■ Source information ■
• • • • • • •
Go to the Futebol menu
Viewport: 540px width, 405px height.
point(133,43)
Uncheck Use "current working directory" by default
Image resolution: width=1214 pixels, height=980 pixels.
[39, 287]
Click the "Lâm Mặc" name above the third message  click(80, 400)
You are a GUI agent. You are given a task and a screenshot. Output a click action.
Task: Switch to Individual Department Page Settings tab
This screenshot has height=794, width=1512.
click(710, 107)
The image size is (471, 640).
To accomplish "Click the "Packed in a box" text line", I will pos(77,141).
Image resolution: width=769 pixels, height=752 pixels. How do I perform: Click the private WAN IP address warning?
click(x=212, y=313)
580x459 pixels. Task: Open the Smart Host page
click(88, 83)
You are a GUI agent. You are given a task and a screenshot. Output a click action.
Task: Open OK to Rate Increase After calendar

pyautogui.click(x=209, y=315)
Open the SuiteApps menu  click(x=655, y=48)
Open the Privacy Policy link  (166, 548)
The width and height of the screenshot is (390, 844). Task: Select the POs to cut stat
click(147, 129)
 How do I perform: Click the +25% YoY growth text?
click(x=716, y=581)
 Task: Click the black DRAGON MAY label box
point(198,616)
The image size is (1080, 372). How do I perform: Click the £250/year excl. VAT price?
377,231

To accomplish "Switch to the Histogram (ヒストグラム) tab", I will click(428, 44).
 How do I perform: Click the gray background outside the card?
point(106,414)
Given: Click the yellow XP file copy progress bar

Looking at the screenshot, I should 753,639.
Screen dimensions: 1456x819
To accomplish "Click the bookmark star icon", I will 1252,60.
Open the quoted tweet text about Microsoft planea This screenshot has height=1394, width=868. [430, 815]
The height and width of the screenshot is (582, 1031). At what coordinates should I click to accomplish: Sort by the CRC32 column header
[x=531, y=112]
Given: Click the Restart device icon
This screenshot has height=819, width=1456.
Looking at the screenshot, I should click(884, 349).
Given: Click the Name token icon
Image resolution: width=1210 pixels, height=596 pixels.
• • • • • • •
■ Work instructions ■
Beginning at the top of the records above, transcribe each line exactly up to and including the line that holds "Task: Switch to".

■ Exercise solution ■
Go to the Futebol menu
Viewport: 540px width, 405px height.
point(133,43)
Uncheck Use "current working directory" by default
Image resolution: width=1214 pixels, height=980 pixels.
[39, 287]
Click the "Lâm Mặc" name above the third message  click(80, 400)
You are a GUI agent. You are given a task and a screenshot. Output a click action.
Task: Switch to Individual Department Page Settings tab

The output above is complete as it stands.